No buyer for a Bacon as New York art sale ends
By Christopher Michaud
NEW YORK (Reuters) - The fall New York art sales limped to a close on Wednesday, leaving a market bruised and bloodied but still standing.
Christie's post-war and contemporary auction took in $113.6 million, half a low pre-sale estimate of $227 million, with 68 percent of the lots on offer finding buyers.
The spotty sale was consistent with Impressionist, modern and contemporary art auctions at Christie's and rival Sotheby's over the past two weeks.
The result was "about as expected going in," said Amy Cappellazzo, international co-head of contemporary and post-war art at Christie's, given the turmoil gripping world financial markets for the past two months.
Despite high points including a nearly $15 million Richter, a $13.5 million Basquiat and new records for Joseph Cornell and Yayoi Kusama, the evening's star lot failed to sell.

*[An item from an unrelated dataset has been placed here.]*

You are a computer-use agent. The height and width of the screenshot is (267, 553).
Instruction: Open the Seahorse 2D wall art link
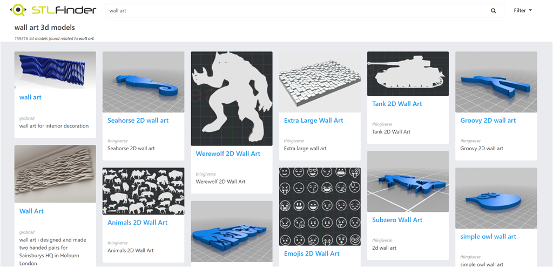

Francis Bacon's "Study for Self-Portrait" had been estimated to go for $40 million or more, but no bid approached even $30 million. Bacons have seen huge price spikes in recent seasons, including a record $86 million.
"The market is continuing, but clearly at a different price level," Christie's president Marc Porter said.
"There's no panic in the market, but there is an adjustment," he told Reuters, contrasting that to the volatility gripping other markets such as oil or real estate. Continued...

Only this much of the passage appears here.